Ship changelogs people read
A changelog is not a git log with marketing. It is a short note from the team that built something to the people who use it.
Key takeaways
- Most changelogs are written for the team that shipped — a flat list of merged pull requests, internal names, and version bumps — and are technically complete and completely unread; a changelog people read is written from the reader's seat and answers what they can now do that they couldn't yesterday.
- Lead with the benefit, not the mechanism, and order entries by impact rather than effort, because the reader doesn't know or care how hard something was — they care how much it matters to them.
- Write like a person: the best changelogs have a voice and stay brief, two or three sentences that say what changed and why it helps, linking out to the long version rather than bloating the entry.

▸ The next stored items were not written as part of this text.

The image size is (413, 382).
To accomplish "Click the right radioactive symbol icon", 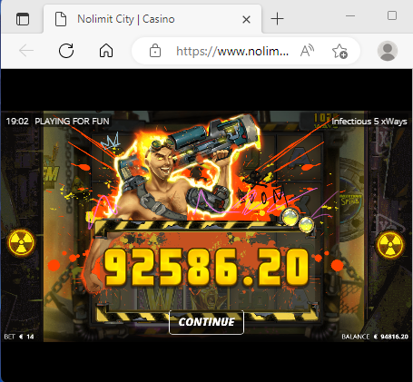I will click(390, 245).
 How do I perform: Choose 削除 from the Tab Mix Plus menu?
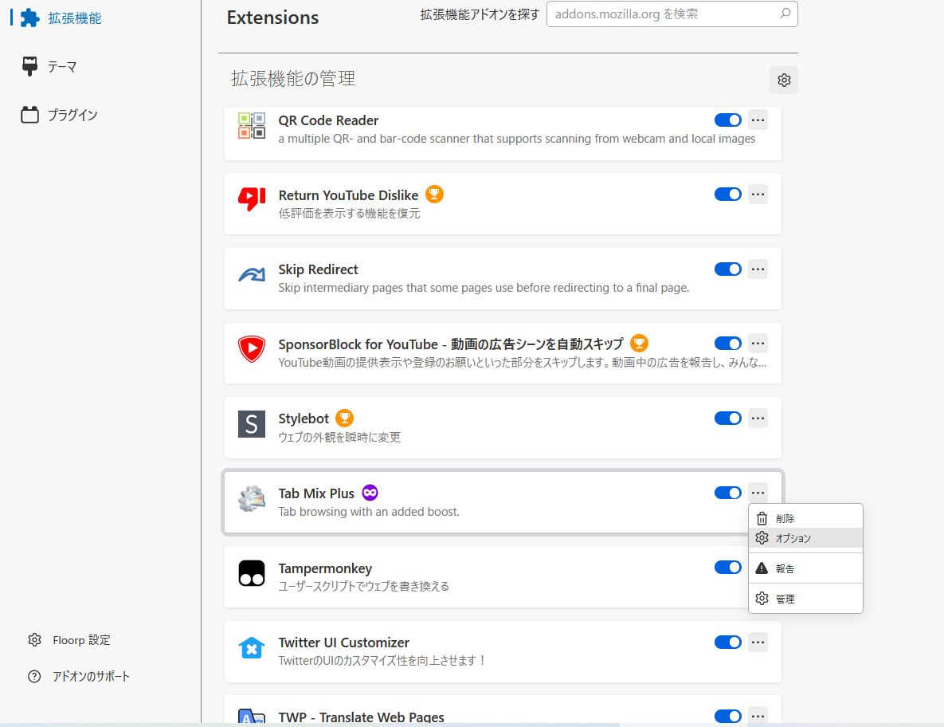click(785, 517)
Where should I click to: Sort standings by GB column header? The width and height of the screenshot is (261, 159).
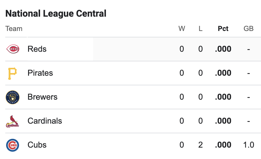[248, 29]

- Ship it on a predictable cadence so readers learn that checking it is worth their time; done well, the changelog is one of the highest-trust surfaces you have, concrete proof repeated on a rhythm that the team ships and listens.
Who is it for?
Most changelogs are written for the team that shipped, not the people who use the product. They read like a release manifest: a flat list of merged pull requests, internal feature names, and version bumps that mean nothing to anyone outside the building. They are technically complete and completely unread.

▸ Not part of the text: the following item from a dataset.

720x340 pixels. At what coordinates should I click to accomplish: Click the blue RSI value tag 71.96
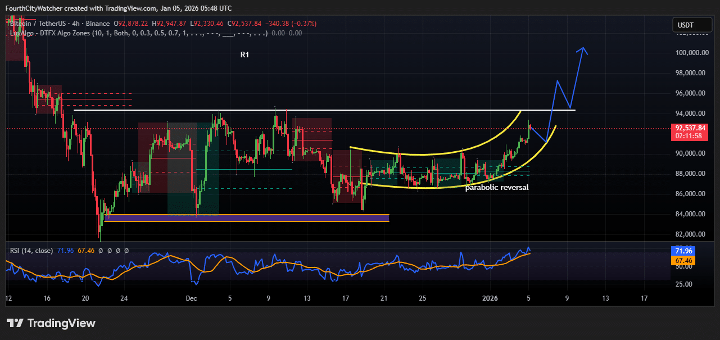tap(683, 251)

A changelog people actually read is written from the reader's seat. It answers one question: what can I now do that I could not do yesterday, and why should I care? That reframe changes everything — what you include, how you order it, and the voice you write it in.
Lead with the benefit, not the mechanism
"Added a debounced server-side filter index" is a mechanism. "Search is now instant, even in workspaces with a hundred thousand issues" is a benefit. Same change, but only the second one tells the reader why their day just got better. Lead with the outcome; mention the mechanism only if a curious reader would genuinely want it.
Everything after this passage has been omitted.